Secara teknis dan ekonomis pendirian IPSK sangat layak bagi semua kota. Dan, setidaknya bagi katagori Kota Metropolitan – dalam menghadapi pengelolaan sampah, menjadi tidak perlu terlalu tergantung 100 % pada keberadaan TPA- yang makin sulit lokasinya. Dengan pendirian IPSK, memang masih ada sampah (sisa bahan B3, waste un-recycle dan sampah Rumah Sakit- klinik) yang memerlukan penanganan khusus – misalnya dapat saja dibawa ke TPA atau dibakar menggunakan Incenerator.
Model IPSK dengan teknologi tersebut jauh lebih murah dibandingkan dengan investasi model TPA. Menurut Kasubdit Dirjen Tata Kota dan Pedesaan (Investor Daily, 24-8-2004) :” Untuk membangun Tempat Pembangunan Akhir (TPA) sampah dikota berpenduduk 250 ribu jiwa, diperlukan dana Rp 23 miliar per tahunnya”. Menurut Kasubdit wilayah Barat II Dirjen Tata Perkotaan dan Pedesaan Depkimpraswil Bambang Purwanto, dana tersebut untuk pengadaan lahan, pengadaan alat berat, Konstruksi TPA, dan operasi, juga dibutuhkan untuk pemberian gaji karyawan. Dana tersebut seharusnya tidak hanya dari APBD Kota/ Kabupaten. Namun, perlu juga dari APBD provinsi dan APBN.

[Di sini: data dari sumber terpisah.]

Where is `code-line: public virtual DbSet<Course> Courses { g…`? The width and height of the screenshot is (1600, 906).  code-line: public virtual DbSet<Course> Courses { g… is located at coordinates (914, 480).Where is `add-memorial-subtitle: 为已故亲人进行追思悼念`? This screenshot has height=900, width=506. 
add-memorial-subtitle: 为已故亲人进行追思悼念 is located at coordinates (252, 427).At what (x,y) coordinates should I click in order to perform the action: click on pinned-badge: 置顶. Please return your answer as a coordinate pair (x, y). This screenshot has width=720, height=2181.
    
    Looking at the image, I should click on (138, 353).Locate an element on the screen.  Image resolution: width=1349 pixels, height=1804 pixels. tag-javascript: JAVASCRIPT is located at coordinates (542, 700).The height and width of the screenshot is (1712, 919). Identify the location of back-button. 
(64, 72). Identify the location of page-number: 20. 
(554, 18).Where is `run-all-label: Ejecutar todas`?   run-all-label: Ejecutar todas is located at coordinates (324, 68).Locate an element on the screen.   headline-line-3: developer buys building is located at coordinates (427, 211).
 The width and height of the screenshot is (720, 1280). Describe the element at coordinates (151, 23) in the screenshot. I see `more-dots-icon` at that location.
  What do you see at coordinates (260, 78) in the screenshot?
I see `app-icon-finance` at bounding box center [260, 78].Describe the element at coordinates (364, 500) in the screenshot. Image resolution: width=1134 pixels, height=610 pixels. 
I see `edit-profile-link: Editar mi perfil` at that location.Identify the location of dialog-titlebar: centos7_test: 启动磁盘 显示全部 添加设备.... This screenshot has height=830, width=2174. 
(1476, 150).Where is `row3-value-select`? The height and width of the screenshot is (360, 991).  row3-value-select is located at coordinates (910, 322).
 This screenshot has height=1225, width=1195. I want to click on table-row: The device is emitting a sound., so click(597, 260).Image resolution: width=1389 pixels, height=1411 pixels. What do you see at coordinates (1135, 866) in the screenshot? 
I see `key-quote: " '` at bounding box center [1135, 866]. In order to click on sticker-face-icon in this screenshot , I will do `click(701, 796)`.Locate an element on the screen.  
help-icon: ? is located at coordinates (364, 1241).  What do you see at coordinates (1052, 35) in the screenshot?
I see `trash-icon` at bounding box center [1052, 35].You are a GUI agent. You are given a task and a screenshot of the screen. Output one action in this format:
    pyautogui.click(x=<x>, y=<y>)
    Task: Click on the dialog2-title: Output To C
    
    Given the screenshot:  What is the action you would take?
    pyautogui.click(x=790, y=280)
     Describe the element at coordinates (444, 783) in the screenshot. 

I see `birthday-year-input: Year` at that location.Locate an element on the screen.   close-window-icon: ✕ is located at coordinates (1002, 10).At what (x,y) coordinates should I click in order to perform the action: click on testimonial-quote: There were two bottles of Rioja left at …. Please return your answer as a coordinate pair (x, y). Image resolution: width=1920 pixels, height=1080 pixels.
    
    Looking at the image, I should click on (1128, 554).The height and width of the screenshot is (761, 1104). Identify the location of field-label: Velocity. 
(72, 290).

Disamping kelayakan ekonomi, pendirian IPSK diatas akan memberikan lapangan kerja dan usaha baru kepada UKMM ( Usaha Kecil dan Mikro) di lokasi-lokasi dekat pemukiman, RW maupun Komplek Perumahan.
Semoga informasi ini bermanfaat bagi Kepala Pemerintahan Kota, Pemerintahan Propinsi bahkan RW – yang memandang masalah sampah sebagai suatu public services maupun para pengusaha – yang memandang masalah sampah sebagai peluang usaha.